Omagio a Eikoh Hosoe, de Cicchine

quarta-feira, 25 de abril de 2012

Descoberta

-Já acabou?
-O quê?
-Esse pesadelo horrível. Acabou?
-Mas de que pesadelo está falando? Está louco?
-Não. Está tudo fora de seu lugar, tudo está horrível, tudo é feio e cheira mal, nada tem cor, nada parece doce, monstros terríveis batem a minha porta e me ligam. É um pesadelo dos piores que existem e você está dentro dele também, só não sei quem sonha com quem.
-Ó, doce amigo. Isso que você chama de pesadelo os outros - aqueles mesmos que tem chamam de louco - chamam de vida. É assim que o mundo é, é assim que a vida está. Peço-lhe sinceras desculpas por ser eu aquele que te tira da sua loucura e te mostra que você não irá acordar do pesadelo, porque ele é realidade.
-Mas como? Isso não pode ser vida! Eu li certa vez em um livro, um livro bonito, e lá a vida não era assim, era colorida, era bonita, tinha som, cheiro e alegria.
-Poderá talvez ganhar sua cor um dia, mas o que a gente chama de vida por aqui não é isso. As estórias dos livros por muitas vezes mentem pra fazer a gente sorrir um pouco.

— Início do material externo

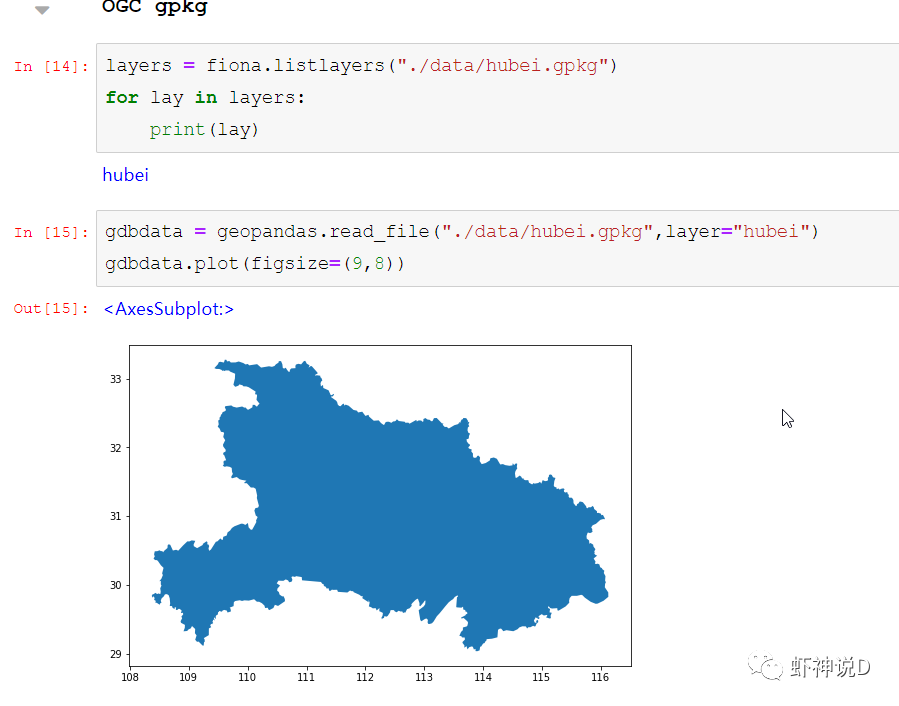
Task: Click the 虾神说D watermark text
Action: 830,667
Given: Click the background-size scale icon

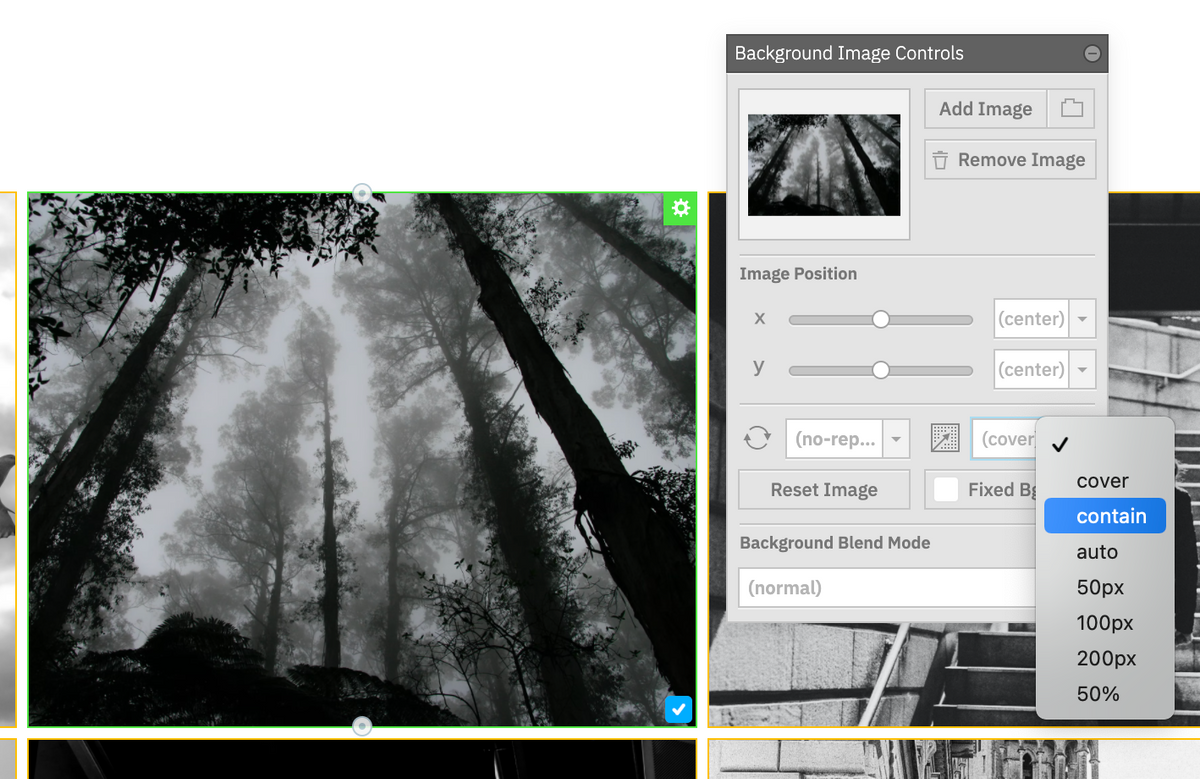Looking at the screenshot, I should click(944, 438).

Ele sentou-se no canto, fechou os olhos e desejou profundamente que voltasse ao mundo como o livro lhe contou. Mas isso não aconteceu e seus olhos encheram-se de lágrimas para sempre.

Os caminhos

Dos caminhos que eu fiz, recordo-me de pedras, de flores, céus azuis e cinzas, tropeços, sangue escorrendo e sorriso no rosto.

Acharia eu, as mesmas pedras, se fizesse os mesmos caminhos? Ou as pedras que eu encontrei um dia estão agora menores (ou maiores)? As pedras existiam mesmo ou o que existia era a minha percepção das pedras?

Fazer o caminho de volta, poderia torna-lo menos doloroso, já que conheço todas as pedras e flores daquele caminho. Lembro-me em que ponto bati a cabeça até sangrar naquela pedra por orgulho, em que ponto matei uma bela flor por vaidade, no lugar em que chovendo, me deixei cegar pela água e não aproveitei a beleza de um arco-íris; ainda conheço aquela curva que me fez errar o caminho por sedução e o campo de flores do campo em que refresquei a minha alma cansada. Mas a minha percepção não é a mesma que eu tenho quando fiz aquele caminho. Aquela que fez o caminho, não é esta de agora.

As flores de agora podem não ter tanto cheiro, do mesmo jeito que outro jardim pode ser tão colorido, belo e cheiroso agora; a chuva que me cegou, talvez agora acalme meu coração e a enorme pedra em que minha cabeça sangrou, talvez agora esteja pequena e frágil. Como haveria eu de achar que o caminho é o mesmo, se o caminhante não é?

Já nem sei se queria fazer o mesmo caminho por facilidade ou se para testar se realmente aprendi as lições, já que errar os mesmos erros não parece lá muito inteligente. Ir atrás dos mesmos erros que estão no mesmo caminho parece não ser inteligente também.  Talvez seja medo do caminho novo.

O desconhecido causa medo. Quem é que me prova que o novo caminho terá sorrisos e não apenas lágrimas? Quem é que me diz que da escuridão inicial terei alguma luz a frente? Quem me mostra que o jardim florido deste caminho não secará ao fim da primavera? Quem me dirá se a chuva é do tamanho que meus ombros aguentam? Quem me indicará uma direção quando a encruzilhada teimar em aparecer outra vez?

De todas as dúvidas, só ficam algumas certezas que me levam a frente, no caminho novo porque o velho já tem esse nome para avisar que é passado: a beleza do caminho é incerta, a de quem caminha é que não pode ser.